> _TASK REQUIREMENTS_: From the line that contains "Select 警报(A) in the settings list" through the end of the records below, write out each line exactly as it appears, but not the pictures.
DATA TO PROCESS START
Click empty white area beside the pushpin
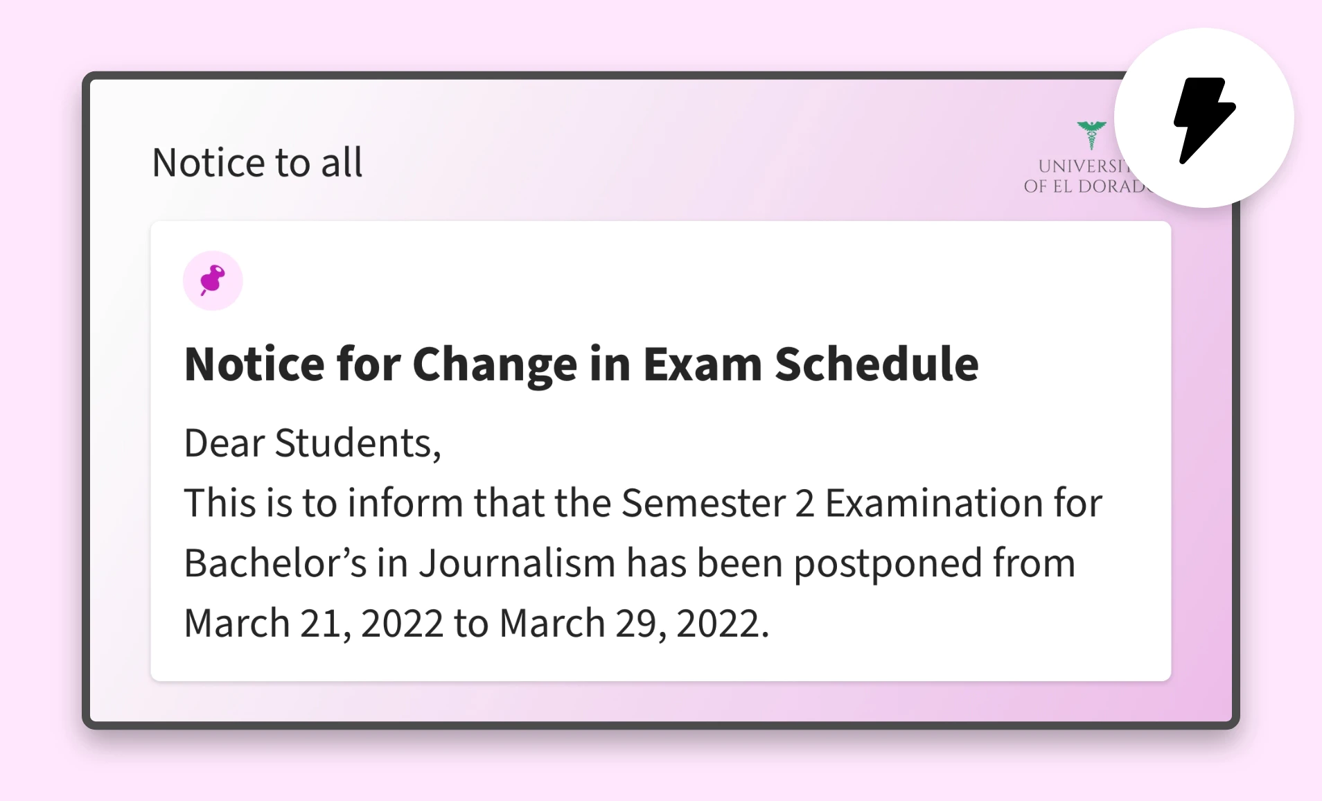(624, 281)
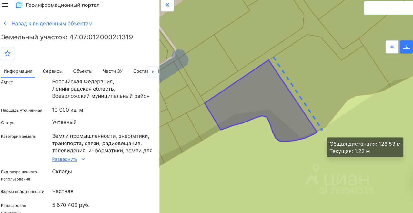Image resolution: width=413 pixels, height=213 pixels.
Task: Expand land category via Развернуть link
Action: (x=65, y=159)
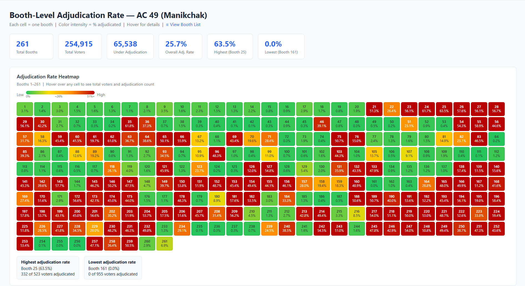This screenshot has height=286, width=525.
Task: Click booth 180 cell showing 8.9%
Action: pyautogui.click(x=217, y=199)
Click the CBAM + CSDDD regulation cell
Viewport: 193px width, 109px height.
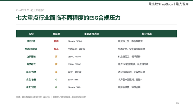[x=75, y=41]
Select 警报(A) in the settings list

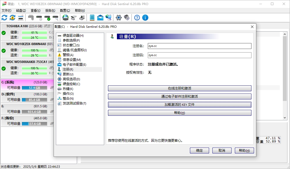pyautogui.click(x=68, y=55)
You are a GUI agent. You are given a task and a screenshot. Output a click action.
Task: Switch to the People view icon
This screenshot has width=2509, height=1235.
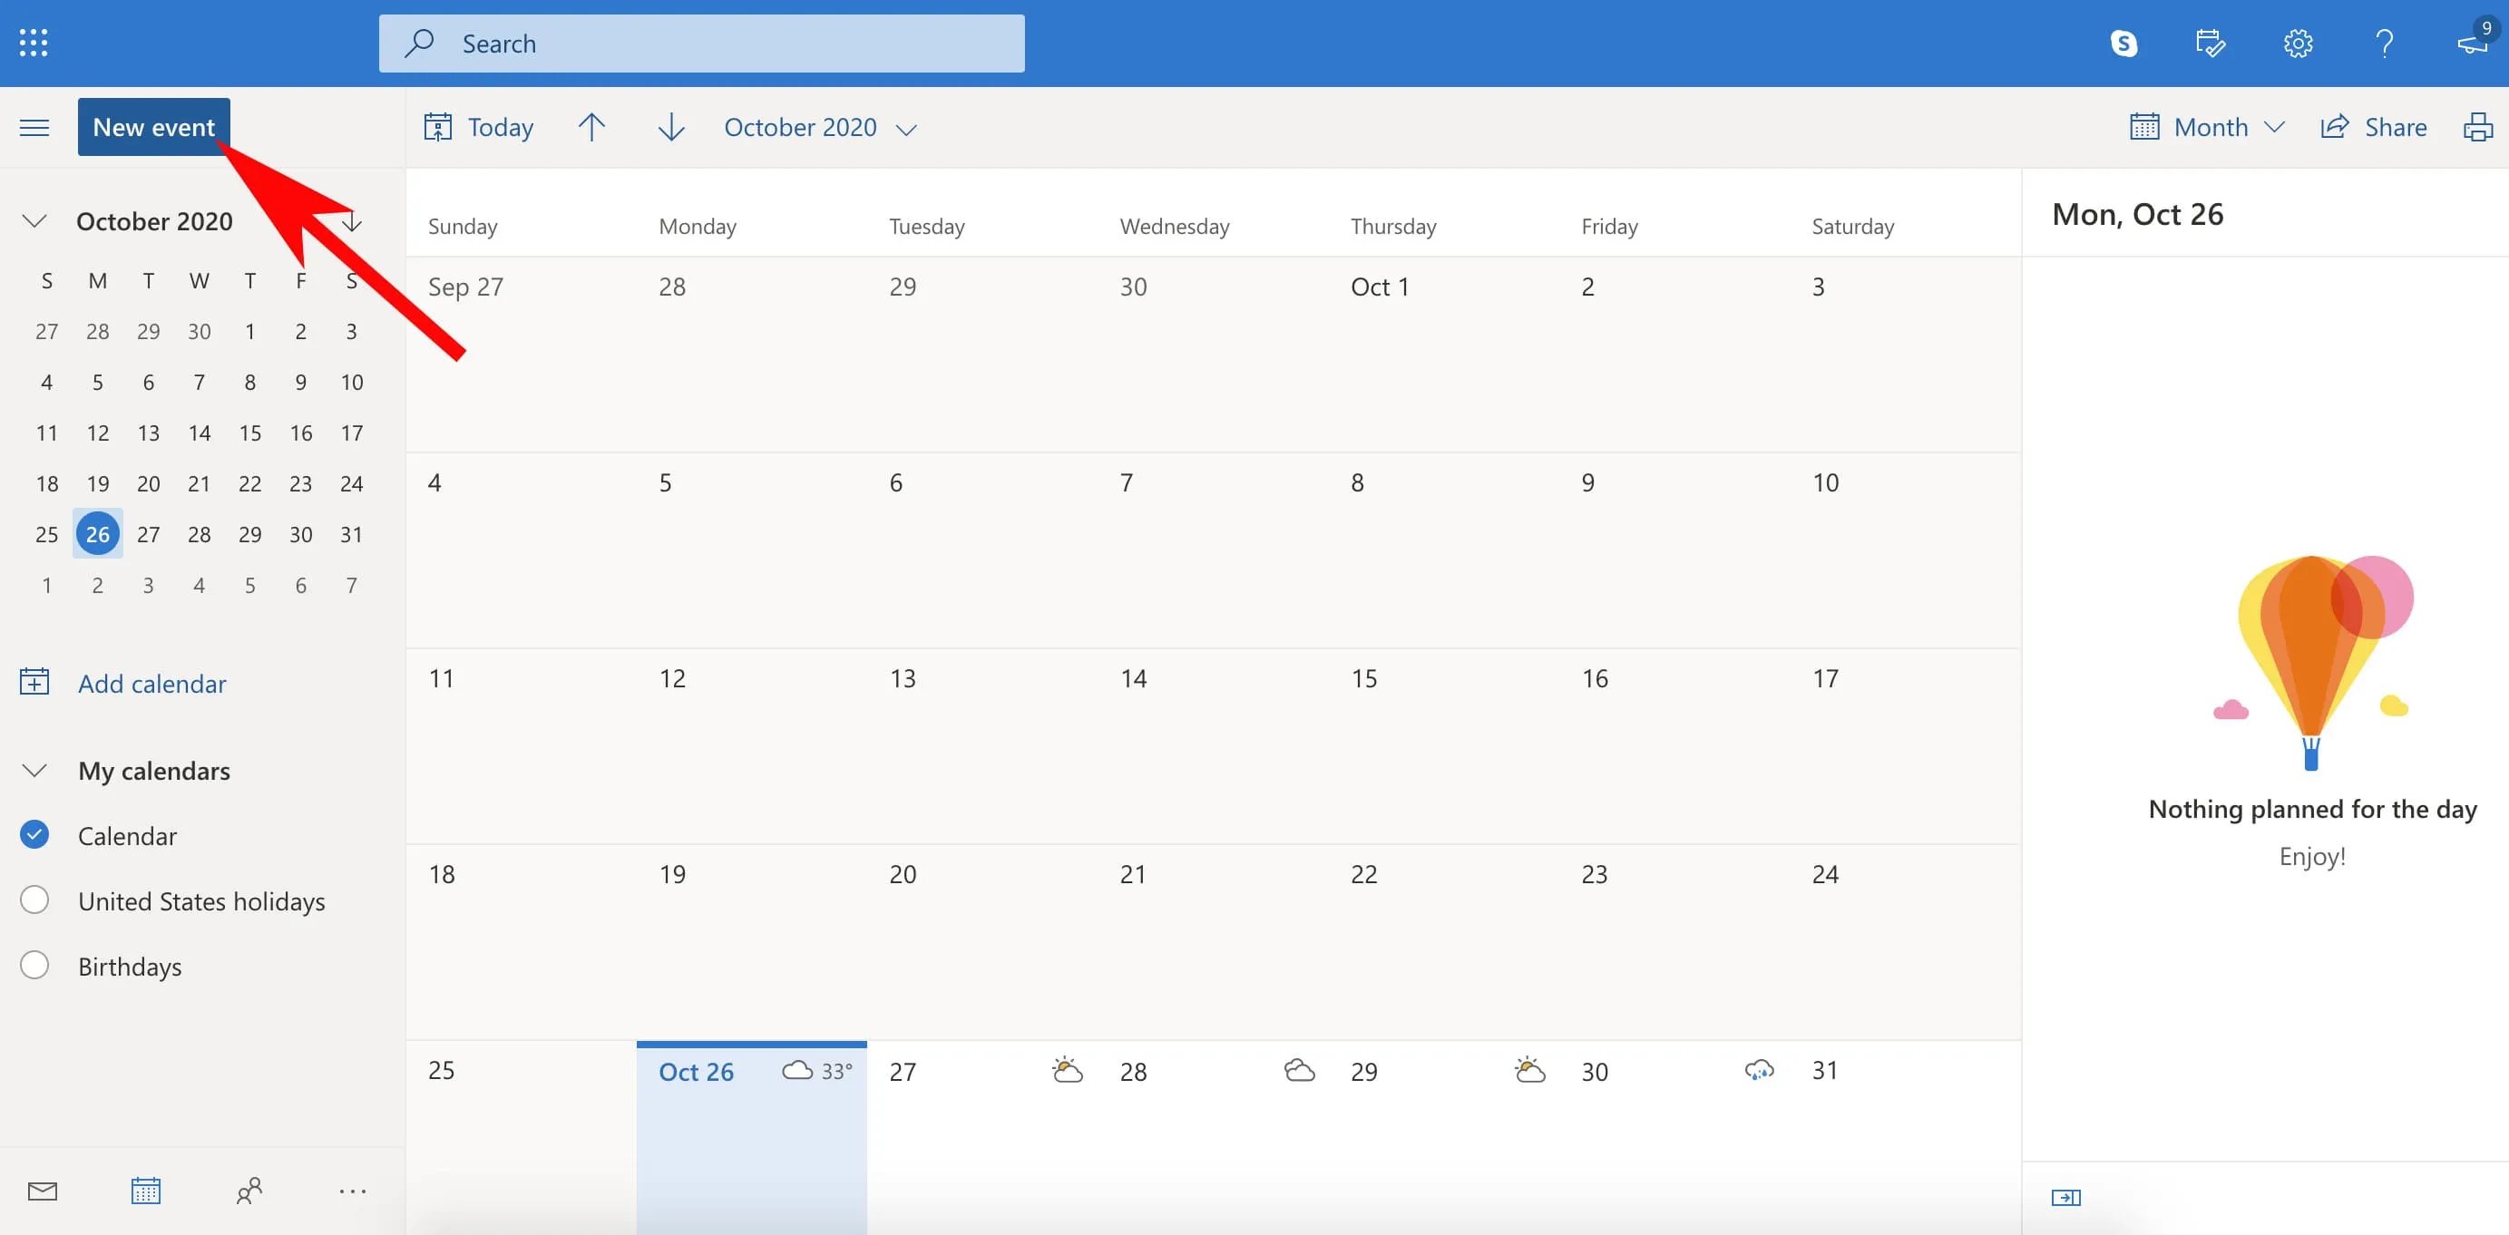pyautogui.click(x=247, y=1190)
DATA TO PROCESS END
> _EXERCISE ANSWER_:
Select 警报(A) in the settings list

pyautogui.click(x=68, y=55)
You are a GUI agent. You are given a task and a screenshot. Output a click action.
Task: Switch to the People view icon
This screenshot has width=2509, height=1235.
pyautogui.click(x=247, y=1190)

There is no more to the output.